From my colleague Marla Gottschalk, our awesome career and workplace coach:
Watching television the other night I had to laugh out loud when I saw a new IBM commercial. A young employee is noodling around on a social networking site at work when his boss walks in.
Boss: "What are you doing?"
Guy: "Social networking."
Boss: "Social networking?"
Guy: "Everybody's doing it. I have 826 friends."
Boss: [surprised] "That's a lot of friends."
Guy: "Well, I can find anyone."
Boss: "OK. I need to put together an international team of finance experts who know merger arbitrage, have 10+ years experience, speak Cantonese, and can hit the ground running Monday."
Guy: [blank stare] "I don't have any friends like that."
OK - so what can we learn from this mini job preview? As someone who studies work behavior, I have to say: Plenty.
1. Have a realistic view of your skills and abilities. Yes, you may be experienced using the Internet, but be sure that your skill is really work relevant before you brag about it. If the skill is not work relevant, try thinking of ways to make it relevant. Only then should you show it off.
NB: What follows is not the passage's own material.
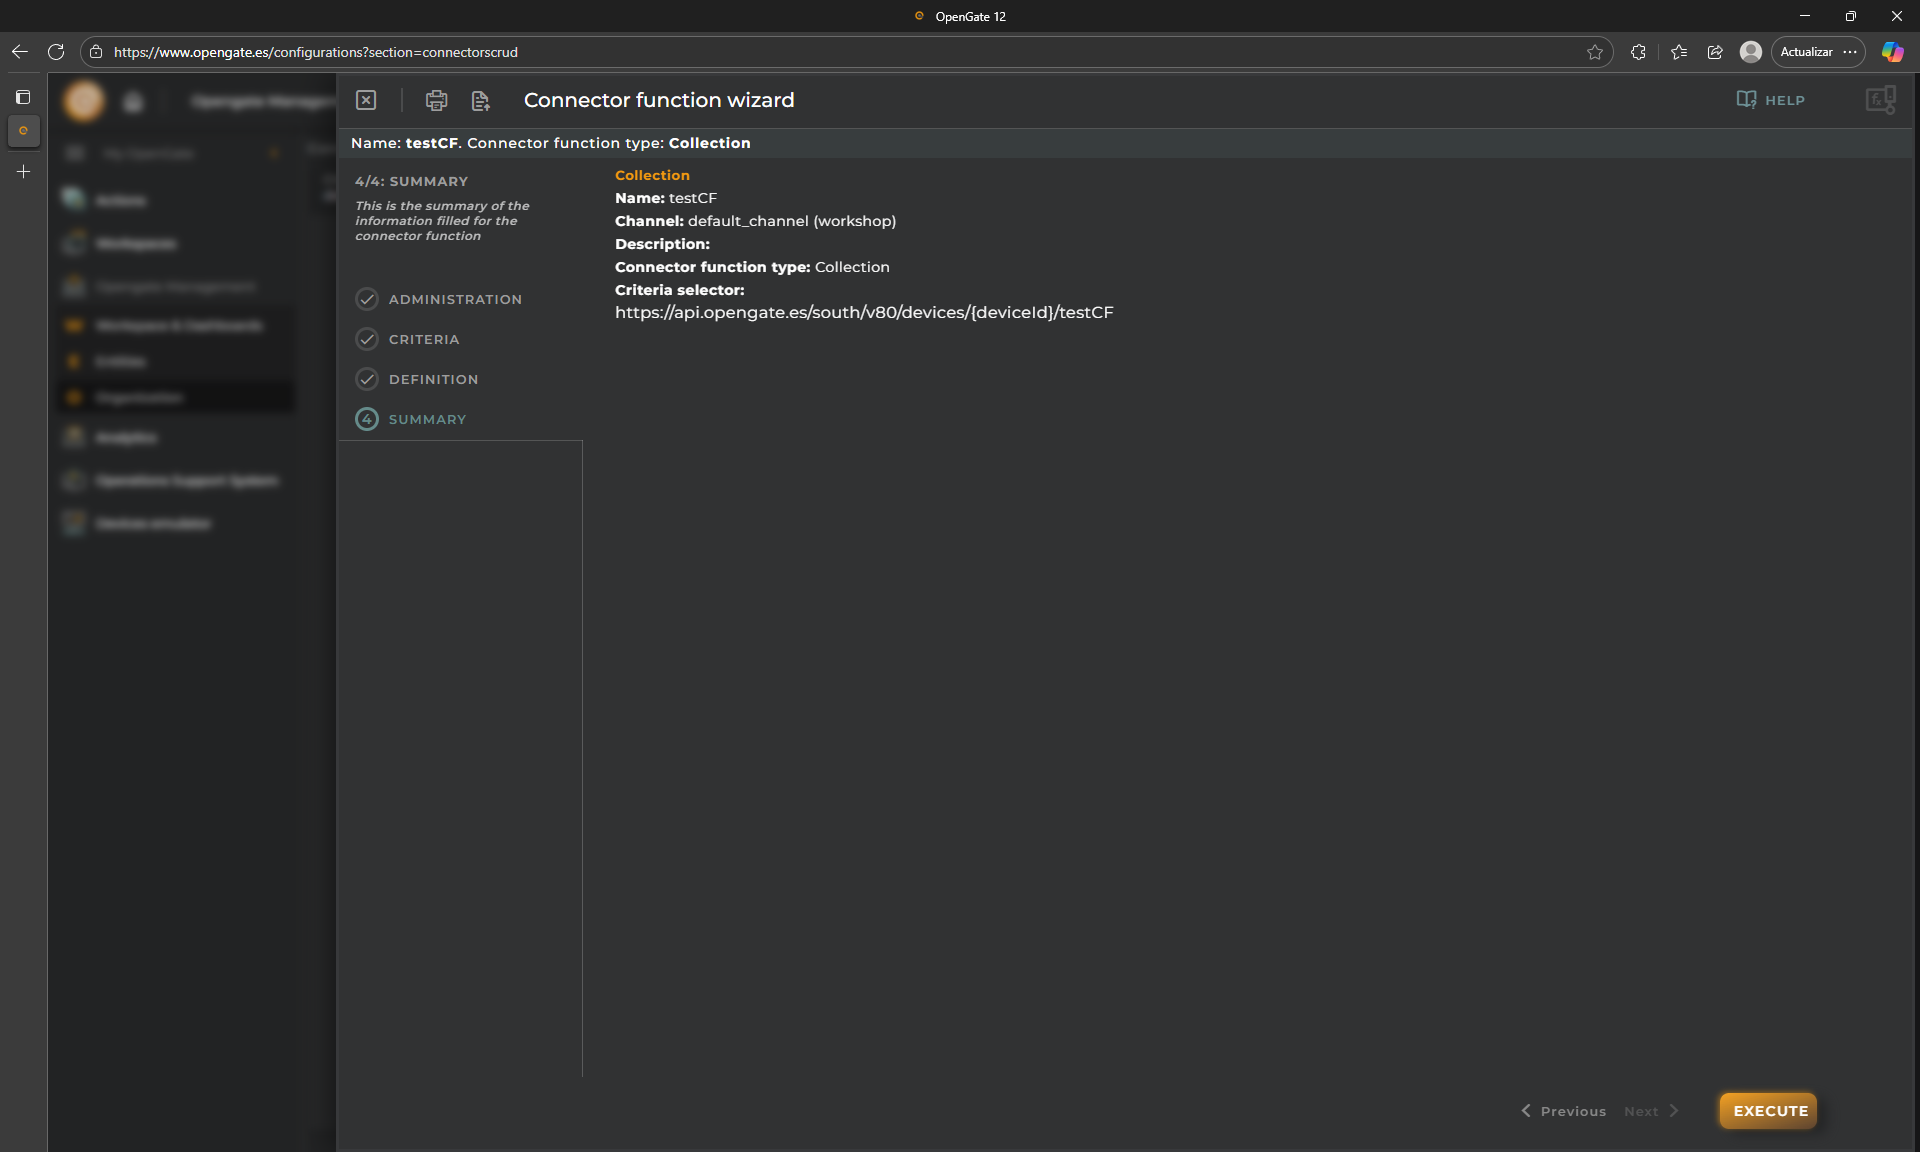Click the export document icon

click(480, 100)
2. If you really want to get ahead at work, innovate. Take what you do well, apply it to your role at work, and figure out a way to fix problems or challenges. Use flexible thinking and a fresh perspective on problems to really make an impact. Find an appropriate time and place to communicate your suggestions. Even the toughest of issues can benefit from a different point of view.
3. This one is obvious: don't spend time on a social networking site at work unless it makes sense for your job. That is a sure way to make a poor impression, or worse.
Overall, new hires should be highly valued. But they, too, may have something to learn after they land the job of their dreams. Rounding out a skill profile with things that you pick up from watching others and asking great questions never hurts. In fact, it will offer you a competitive edge. Never stop learning. Never.